= Thomas Bromflete =

Arms of Thomas Bromflete, as displayed on his monumental brass. Sable, a bend flory counterflory or.

Sir Thomas Bromflete (Note: Surname also shown as Brounflete, Brounflet or Bromflet) (died 31 December 1430), of Wymington, Bedfordshire, was an English landowner and royal official. He was Sheriff of Yorkshire, Cupbearer and Chief Butler and Constable of York Castle.

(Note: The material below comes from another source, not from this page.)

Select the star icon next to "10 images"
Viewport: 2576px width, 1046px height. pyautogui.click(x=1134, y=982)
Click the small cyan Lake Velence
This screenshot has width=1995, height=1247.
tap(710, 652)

He was a son of William Bromflete and Ellen de Yarnewek. During his lifetime he acted as Sheriff of Yorkshire, Cupbearer and Chief Butler and amongst other royal duties was Constable of York Castle. He died on 31 December 1430 and was buried in the church at Wymington, Bedfordshire, where his monumental brass remains. His wife Margaret died on 22 October 1407, with her monumental brass beside her husband.

==Family==
He married Margaret, daughter of Sir Edward St John and Anastasia de Aton, they had the following issue:
- Edward Bromflete, died without issue.
- Thomas Bromflete, died without issue.
- Henry Bromflete, married firstly Joan Holland, Duchess of York and secondly Eleanor FitzHugh.
- Joan Broomflete, married Thomas Fauconberge.